• What is expected: A line-by-line copy of the material below is required.
# # # #
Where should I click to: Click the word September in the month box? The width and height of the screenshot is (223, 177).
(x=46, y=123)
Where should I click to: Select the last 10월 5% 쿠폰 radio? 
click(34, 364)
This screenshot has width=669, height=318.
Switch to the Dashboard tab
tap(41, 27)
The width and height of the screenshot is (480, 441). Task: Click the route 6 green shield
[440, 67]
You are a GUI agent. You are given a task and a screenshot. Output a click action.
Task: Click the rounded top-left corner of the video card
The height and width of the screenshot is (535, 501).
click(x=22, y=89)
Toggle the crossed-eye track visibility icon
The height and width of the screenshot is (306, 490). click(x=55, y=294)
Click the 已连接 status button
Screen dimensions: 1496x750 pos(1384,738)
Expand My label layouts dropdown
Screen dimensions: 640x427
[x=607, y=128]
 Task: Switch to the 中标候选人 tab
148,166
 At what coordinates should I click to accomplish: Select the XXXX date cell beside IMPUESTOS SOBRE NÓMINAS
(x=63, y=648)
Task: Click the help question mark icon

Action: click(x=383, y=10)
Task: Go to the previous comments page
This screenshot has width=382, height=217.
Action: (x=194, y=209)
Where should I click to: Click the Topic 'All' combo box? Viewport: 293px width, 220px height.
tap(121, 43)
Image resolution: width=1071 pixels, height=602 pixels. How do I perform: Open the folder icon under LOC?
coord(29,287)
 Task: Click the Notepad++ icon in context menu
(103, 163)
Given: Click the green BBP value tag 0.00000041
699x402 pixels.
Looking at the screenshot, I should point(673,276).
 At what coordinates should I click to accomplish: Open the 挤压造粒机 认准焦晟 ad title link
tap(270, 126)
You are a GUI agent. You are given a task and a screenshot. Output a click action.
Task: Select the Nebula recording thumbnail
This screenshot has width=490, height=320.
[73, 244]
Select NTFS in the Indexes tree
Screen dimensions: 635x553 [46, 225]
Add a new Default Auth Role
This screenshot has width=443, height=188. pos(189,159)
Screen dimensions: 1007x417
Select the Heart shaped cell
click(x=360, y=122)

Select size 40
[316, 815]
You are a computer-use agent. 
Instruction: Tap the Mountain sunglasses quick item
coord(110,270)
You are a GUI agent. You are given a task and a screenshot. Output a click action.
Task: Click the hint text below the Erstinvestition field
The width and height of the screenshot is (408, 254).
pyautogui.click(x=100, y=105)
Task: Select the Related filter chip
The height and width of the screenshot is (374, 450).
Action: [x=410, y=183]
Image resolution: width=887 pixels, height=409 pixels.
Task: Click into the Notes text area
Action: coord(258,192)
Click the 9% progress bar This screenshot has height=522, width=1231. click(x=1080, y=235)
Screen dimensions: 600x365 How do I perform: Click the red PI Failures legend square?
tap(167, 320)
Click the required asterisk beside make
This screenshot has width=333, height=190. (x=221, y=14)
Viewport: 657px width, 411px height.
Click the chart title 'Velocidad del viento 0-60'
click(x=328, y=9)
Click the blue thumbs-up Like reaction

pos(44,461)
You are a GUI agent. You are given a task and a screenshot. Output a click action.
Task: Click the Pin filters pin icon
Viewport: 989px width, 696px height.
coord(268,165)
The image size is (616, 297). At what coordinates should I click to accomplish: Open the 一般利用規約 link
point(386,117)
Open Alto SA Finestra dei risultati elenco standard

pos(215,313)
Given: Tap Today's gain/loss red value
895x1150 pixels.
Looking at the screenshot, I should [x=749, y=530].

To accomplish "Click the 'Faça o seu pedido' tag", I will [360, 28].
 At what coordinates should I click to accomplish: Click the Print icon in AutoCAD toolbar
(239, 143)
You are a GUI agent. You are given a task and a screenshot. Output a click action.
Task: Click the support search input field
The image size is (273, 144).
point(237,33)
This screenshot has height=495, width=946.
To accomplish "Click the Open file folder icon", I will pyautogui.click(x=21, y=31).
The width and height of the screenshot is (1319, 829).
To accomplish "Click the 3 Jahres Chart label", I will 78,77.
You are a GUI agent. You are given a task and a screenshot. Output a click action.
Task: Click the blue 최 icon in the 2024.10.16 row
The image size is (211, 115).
# # # #
• Response:
Where should I click to: Click the word September in the month box? The width and height of the screenshot is (223, 177).
(x=46, y=123)
Where should I click to: Select the last 10월 5% 쿠폰 radio? 
click(34, 364)
This screenshot has width=669, height=318.
Switch to the Dashboard tab
tap(41, 27)
The width and height of the screenshot is (480, 441). Task: Click the route 6 green shield
[440, 67]
You are a GUI agent. You are given a task and a screenshot. Output a click action.
Task: Click the rounded top-left corner of the video card
The height and width of the screenshot is (535, 501).
click(x=22, y=89)
Toggle the crossed-eye track visibility icon
The height and width of the screenshot is (306, 490). click(x=55, y=294)
Click the 已连接 status button
Screen dimensions: 1496x750 pos(1384,738)
Expand My label layouts dropdown
Screen dimensions: 640x427
[x=607, y=128]
 Task: Switch to the 中标候选人 tab
148,166
 At what coordinates should I click to accomplish: Select the XXXX date cell beside IMPUESTOS SOBRE NÓMINAS
(x=63, y=648)
Task: Click the help question mark icon

Action: click(x=383, y=10)
Task: Go to the previous comments page
This screenshot has width=382, height=217.
Action: (x=194, y=209)
Where should I click to: Click the Topic 'All' combo box? Viewport: 293px width, 220px height.
tap(121, 43)
Image resolution: width=1071 pixels, height=602 pixels. How do I perform: Open the folder icon under LOC?
coord(29,287)
 Task: Click the Notepad++ icon in context menu
(103, 163)
Given: Click the green BBP value tag 0.00000041
699x402 pixels.
Looking at the screenshot, I should point(673,276).
 At what coordinates should I click to accomplish: Open the 挤压造粒机 认准焦晟 ad title link
tap(270, 126)
You are a GUI agent. You are given a task and a screenshot. Output a click action.
Task: Select the Nebula recording thumbnail
This screenshot has width=490, height=320.
[73, 244]
Select NTFS in the Indexes tree
Screen dimensions: 635x553 [46, 225]
Add a new Default Auth Role
This screenshot has width=443, height=188. pos(189,159)
Screen dimensions: 1007x417
Select the Heart shaped cell
click(x=360, y=122)

Select size 40
[316, 815]
You are a computer-use agent. 
Instruction: Tap the Mountain sunglasses quick item
coord(110,270)
You are a GUI agent. You are given a task and a screenshot. Output a click action.
Task: Click the hint text below the Erstinvestition field
The width and height of the screenshot is (408, 254).
pyautogui.click(x=100, y=105)
Task: Select the Related filter chip
The height and width of the screenshot is (374, 450).
Action: [x=410, y=183]
Image resolution: width=887 pixels, height=409 pixels.
Task: Click into the Notes text area
Action: coord(258,192)
Click the 9% progress bar This screenshot has height=522, width=1231. click(x=1080, y=235)
Screen dimensions: 600x365 How do I perform: Click the red PI Failures legend square?
tap(167, 320)
Click the required asterisk beside make
This screenshot has width=333, height=190. (x=221, y=14)
Viewport: 657px width, 411px height.
Click the chart title 'Velocidad del viento 0-60'
click(x=328, y=9)
Click the blue thumbs-up Like reaction

pos(44,461)
You are a GUI agent. You are given a task and a screenshot. Output a click action.
Task: Click the Pin filters pin icon
Viewport: 989px width, 696px height.
coord(268,165)
The image size is (616, 297). At what coordinates should I click to accomplish: Open the 一般利用規約 link
point(386,117)
Open Alto SA Finestra dei risultati elenco standard

pos(215,313)
Given: Tap Today's gain/loss red value
895x1150 pixels.
Looking at the screenshot, I should [x=749, y=530].

To accomplish "Click the 'Faça o seu pedido' tag", I will [360, 28].
 At what coordinates should I click to accomplish: Click the Print icon in AutoCAD toolbar
(239, 143)
You are a GUI agent. You are given a task and a screenshot. Output a click action.
Task: Click the support search input field
The image size is (273, 144).
point(237,33)
This screenshot has height=495, width=946.
To accomplish "Click the Open file folder icon", I will pyautogui.click(x=21, y=31).
The width and height of the screenshot is (1319, 829).
To accomplish "Click the 3 Jahres Chart label", I will 78,77.
You are a GUI agent. You are given a task and a screenshot. Output a click action.
Task: Click the blue 최 icon in the 2024.10.16 row
The image size is (211, 115).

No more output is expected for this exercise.